▶ Data entries:
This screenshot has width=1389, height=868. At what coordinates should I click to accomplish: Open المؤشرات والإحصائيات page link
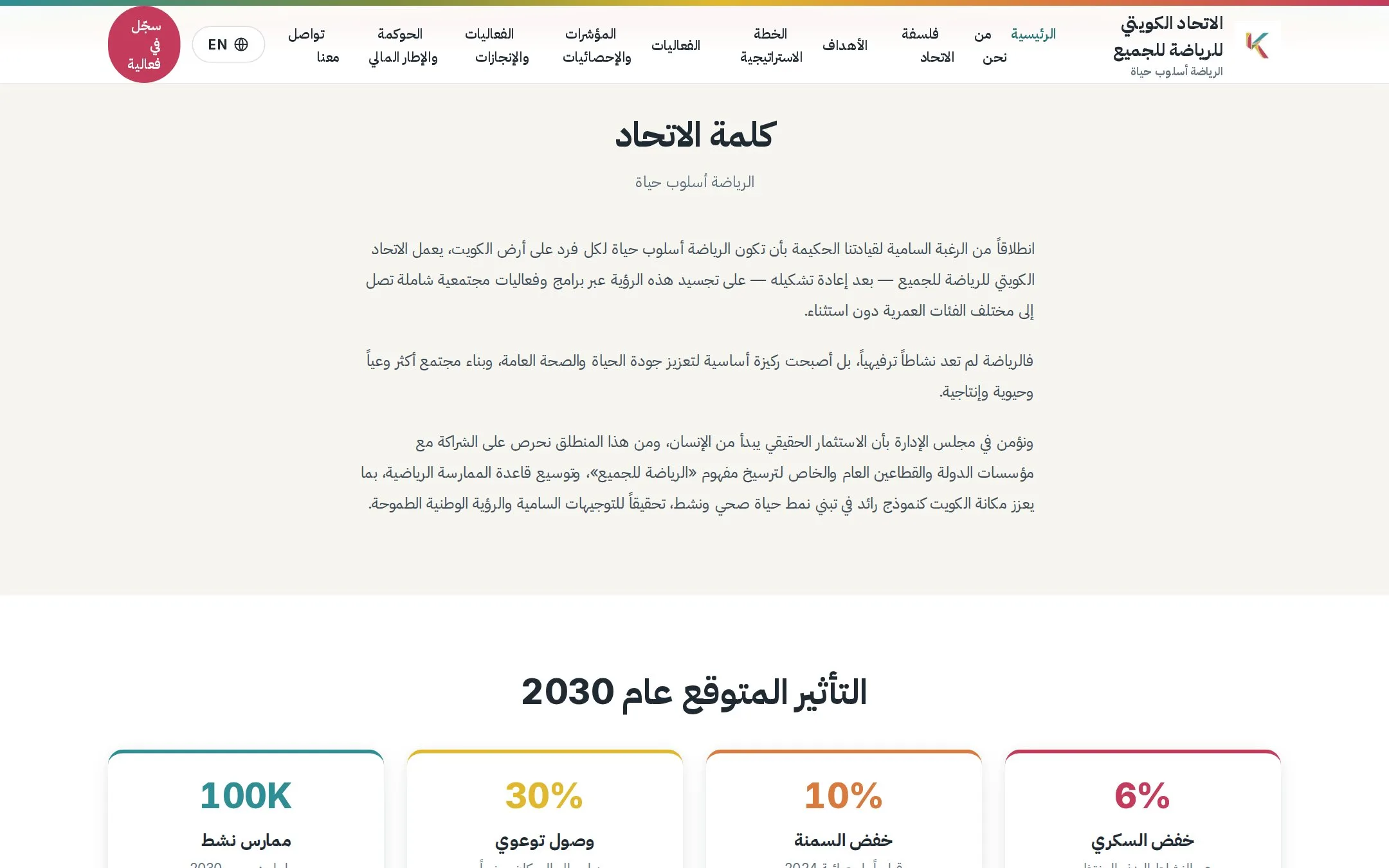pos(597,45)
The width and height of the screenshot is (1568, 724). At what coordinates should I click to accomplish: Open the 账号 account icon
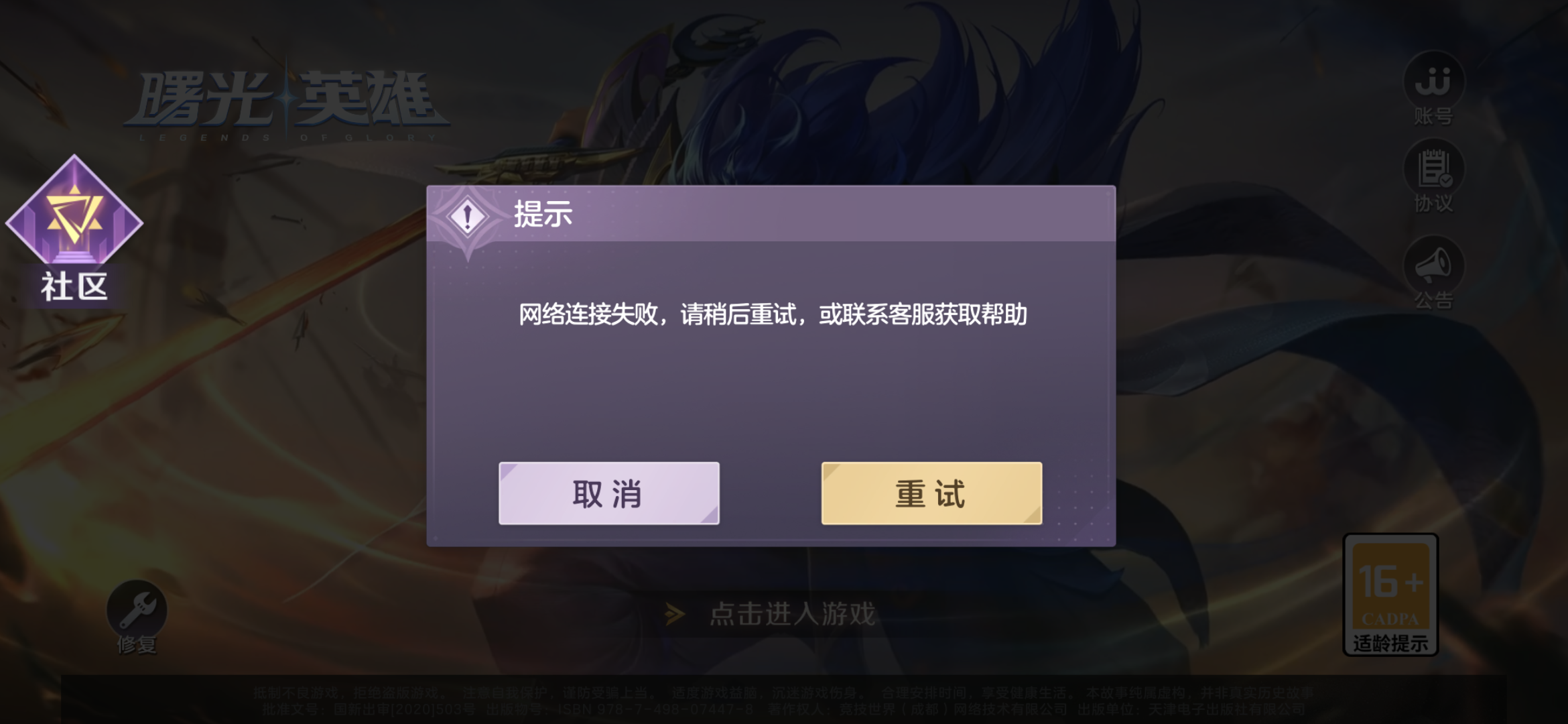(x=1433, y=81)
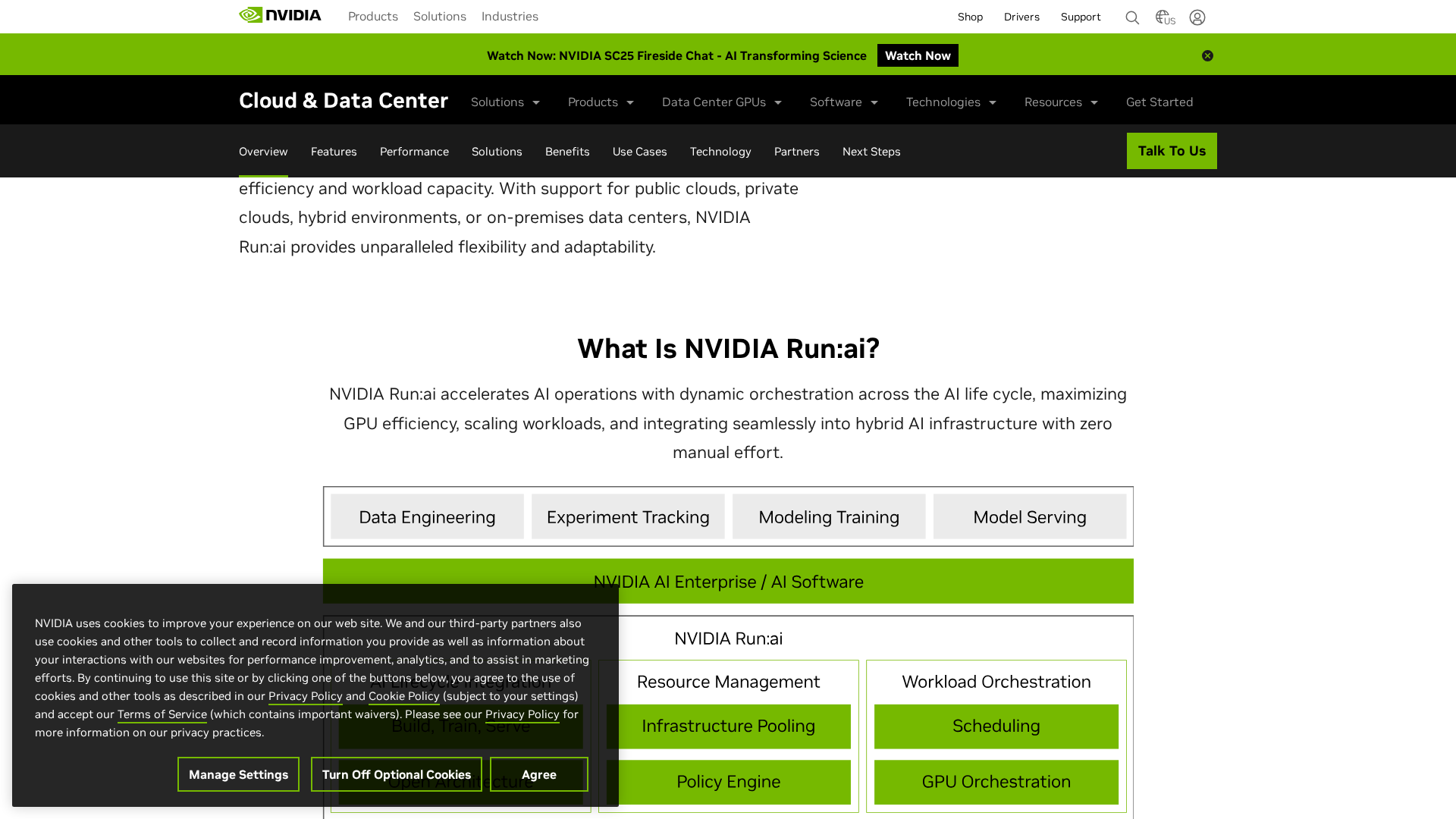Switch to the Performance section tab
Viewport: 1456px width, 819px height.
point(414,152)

▶ Task objective:
Give the listing as a numbered list, from the line with "The width and" through the end, skipping blank lines. Leave the pictures out.

▶ Solved problem:
1. The width and height of the screenshot is (1568, 724). At what coordinates should I click to accomplish: Open the 账号 account icon
2. (x=1433, y=81)
3. Switch to the Performance section tab
4. Viewport: 1456px width, 819px height.
5. point(414,152)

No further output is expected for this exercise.